"Mereka tidak dikonfrontir," ucap Kabag Pemberitaan dan Publikasi KPK Priharsa Nugraha di kantornya, Jalan HR Rasuna Said, Jakarta Selatan, Rabu (13/4/2016).
Priharsa menyebut Sunny diperiksa terkait dengan sejumlah peristiwa yang berkaitan dengan pembahasan rancangan Peraturan Daerah (Raperda) mengenai reklamasi di Teluk Jakarta.
"Diperiksa tentang peristiwa-peristiwa yang berkaitan dengan pembahasan Raperda," ucap Priharsa.

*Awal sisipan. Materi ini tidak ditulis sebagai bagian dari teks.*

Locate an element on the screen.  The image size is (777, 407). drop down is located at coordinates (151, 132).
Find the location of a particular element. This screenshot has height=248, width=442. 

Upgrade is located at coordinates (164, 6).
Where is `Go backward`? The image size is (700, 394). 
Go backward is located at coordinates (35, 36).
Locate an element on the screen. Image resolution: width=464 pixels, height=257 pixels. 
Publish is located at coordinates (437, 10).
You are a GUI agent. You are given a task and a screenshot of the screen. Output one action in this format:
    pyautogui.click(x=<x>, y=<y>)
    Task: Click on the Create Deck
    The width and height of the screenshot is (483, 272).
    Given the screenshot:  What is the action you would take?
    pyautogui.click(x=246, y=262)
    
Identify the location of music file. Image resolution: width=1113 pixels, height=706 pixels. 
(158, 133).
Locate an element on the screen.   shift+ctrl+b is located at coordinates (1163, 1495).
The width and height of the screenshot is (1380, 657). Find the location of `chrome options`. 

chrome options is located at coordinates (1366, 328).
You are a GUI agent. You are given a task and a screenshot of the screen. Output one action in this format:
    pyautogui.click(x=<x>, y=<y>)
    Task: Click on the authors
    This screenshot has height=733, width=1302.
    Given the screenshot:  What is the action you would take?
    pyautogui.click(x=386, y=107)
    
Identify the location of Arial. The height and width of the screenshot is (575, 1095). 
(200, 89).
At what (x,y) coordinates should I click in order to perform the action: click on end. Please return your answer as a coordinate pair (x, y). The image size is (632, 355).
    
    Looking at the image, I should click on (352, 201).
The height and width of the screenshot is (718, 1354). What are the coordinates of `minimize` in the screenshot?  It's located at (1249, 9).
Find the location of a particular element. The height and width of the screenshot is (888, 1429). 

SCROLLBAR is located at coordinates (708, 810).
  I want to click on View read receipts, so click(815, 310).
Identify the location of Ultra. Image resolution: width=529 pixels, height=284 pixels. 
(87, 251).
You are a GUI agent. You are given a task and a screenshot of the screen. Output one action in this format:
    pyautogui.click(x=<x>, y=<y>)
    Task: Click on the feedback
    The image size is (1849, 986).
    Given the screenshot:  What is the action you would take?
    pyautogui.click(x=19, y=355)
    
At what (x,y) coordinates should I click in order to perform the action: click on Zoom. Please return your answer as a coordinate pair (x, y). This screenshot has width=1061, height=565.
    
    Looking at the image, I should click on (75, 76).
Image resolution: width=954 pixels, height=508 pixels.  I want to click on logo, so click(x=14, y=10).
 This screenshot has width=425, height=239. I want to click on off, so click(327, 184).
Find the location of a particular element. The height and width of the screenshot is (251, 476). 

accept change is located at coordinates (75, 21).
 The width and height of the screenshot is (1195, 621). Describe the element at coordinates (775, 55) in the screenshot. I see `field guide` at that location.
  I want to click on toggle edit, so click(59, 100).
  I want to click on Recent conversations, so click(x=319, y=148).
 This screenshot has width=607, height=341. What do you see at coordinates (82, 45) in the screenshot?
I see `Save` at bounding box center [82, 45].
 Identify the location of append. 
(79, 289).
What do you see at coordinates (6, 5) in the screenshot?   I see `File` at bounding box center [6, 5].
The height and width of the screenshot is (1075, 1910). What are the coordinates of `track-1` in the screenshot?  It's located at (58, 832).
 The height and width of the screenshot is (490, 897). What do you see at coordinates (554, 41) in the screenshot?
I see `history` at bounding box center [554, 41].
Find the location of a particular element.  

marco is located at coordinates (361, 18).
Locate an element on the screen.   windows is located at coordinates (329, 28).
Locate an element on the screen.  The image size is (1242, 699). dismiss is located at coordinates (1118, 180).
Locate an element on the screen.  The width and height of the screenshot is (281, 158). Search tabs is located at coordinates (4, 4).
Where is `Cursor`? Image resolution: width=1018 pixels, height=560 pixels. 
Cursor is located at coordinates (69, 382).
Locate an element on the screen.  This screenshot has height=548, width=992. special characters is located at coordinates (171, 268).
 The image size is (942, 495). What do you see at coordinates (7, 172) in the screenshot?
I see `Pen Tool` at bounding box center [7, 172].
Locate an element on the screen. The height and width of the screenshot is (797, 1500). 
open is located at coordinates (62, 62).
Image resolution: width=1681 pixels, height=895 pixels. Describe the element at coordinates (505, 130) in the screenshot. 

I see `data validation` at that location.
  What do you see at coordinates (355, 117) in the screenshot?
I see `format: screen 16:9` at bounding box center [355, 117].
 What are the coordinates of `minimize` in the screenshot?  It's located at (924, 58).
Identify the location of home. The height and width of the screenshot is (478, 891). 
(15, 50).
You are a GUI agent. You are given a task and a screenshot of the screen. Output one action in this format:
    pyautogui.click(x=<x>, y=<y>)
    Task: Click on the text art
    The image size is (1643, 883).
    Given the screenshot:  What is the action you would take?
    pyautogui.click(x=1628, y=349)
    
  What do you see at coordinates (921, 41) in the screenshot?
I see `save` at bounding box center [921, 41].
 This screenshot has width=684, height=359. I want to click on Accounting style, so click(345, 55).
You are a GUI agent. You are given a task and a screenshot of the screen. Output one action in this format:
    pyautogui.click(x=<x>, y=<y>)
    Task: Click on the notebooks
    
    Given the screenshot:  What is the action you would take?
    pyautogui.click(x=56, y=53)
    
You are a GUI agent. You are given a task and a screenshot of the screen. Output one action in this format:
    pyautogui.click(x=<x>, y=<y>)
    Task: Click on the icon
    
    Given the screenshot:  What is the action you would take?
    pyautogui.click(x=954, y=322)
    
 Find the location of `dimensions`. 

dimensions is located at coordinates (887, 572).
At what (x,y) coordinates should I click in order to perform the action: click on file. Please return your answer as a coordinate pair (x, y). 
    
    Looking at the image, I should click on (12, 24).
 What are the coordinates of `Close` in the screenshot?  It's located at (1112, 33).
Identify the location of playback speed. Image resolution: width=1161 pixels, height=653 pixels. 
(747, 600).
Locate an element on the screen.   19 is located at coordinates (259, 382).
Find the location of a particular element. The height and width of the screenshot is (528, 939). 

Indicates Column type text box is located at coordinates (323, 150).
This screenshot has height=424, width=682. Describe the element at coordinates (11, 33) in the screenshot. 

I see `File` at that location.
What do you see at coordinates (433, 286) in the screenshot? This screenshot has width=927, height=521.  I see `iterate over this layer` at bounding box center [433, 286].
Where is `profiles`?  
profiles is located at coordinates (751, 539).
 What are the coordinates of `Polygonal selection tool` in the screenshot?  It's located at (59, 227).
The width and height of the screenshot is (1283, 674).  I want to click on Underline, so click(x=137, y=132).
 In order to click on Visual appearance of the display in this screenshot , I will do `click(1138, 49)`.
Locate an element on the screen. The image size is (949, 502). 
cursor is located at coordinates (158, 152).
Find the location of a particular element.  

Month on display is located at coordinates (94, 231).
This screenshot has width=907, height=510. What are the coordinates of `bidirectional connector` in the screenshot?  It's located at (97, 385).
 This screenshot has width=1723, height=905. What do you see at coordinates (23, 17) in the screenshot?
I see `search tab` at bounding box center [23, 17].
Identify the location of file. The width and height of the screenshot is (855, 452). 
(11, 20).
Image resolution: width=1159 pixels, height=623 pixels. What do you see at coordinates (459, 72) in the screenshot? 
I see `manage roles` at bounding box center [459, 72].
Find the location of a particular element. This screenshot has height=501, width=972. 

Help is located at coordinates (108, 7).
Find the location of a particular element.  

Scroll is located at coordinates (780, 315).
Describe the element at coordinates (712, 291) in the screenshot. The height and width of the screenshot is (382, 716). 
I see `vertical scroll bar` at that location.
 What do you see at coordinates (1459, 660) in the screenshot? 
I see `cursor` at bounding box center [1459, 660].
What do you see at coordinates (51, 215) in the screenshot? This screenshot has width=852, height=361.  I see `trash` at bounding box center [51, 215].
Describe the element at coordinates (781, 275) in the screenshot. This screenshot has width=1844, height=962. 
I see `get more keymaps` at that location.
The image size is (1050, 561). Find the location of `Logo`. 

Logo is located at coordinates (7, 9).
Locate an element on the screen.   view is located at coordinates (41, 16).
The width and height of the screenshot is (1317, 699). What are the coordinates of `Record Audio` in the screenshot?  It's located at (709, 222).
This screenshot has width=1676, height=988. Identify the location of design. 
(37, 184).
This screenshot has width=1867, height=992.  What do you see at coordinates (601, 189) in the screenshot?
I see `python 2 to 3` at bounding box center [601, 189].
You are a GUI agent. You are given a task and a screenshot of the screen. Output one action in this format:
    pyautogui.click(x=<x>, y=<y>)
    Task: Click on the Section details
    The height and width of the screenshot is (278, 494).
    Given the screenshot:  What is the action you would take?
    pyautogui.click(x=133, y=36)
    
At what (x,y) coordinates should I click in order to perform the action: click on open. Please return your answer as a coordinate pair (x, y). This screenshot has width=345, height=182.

Selain itu, penyidik KPK hari ini juga memeriksa Kadis Kelautan, Pertanian, dan Ketahanan Pangan Pemprov DKI Jakarta, Darjamuni; Finance Director PT Agung Podomoro Land, Siti Fatimah; dan Komisaris Utama PT Pelindo II Lambock V Nahattands. Mereka diperiksa sebagai saksi untuk tersangka M Sanusi.
Dalam kasus ini, KPK telah menetapkan 3 orang tersangka yaitu M Sanusi selaku Ketua Komisi D DPRD DKI dan Presiden Direktur PT Agung Podomoro Land (PT APL) Ariesman Widjaja serta Trinanda Prihantoro selaku Personal Assistant di PT APL.
M Sanusi ditangkap dengan sangkaan menerima suap sebesar Rp 2 miliar yang diberikan dalam 2 termin dari PT APL. Barang bukti yang diamankan KPK saat operasi tangkap tangan sebesar Rp 1,140 miliar.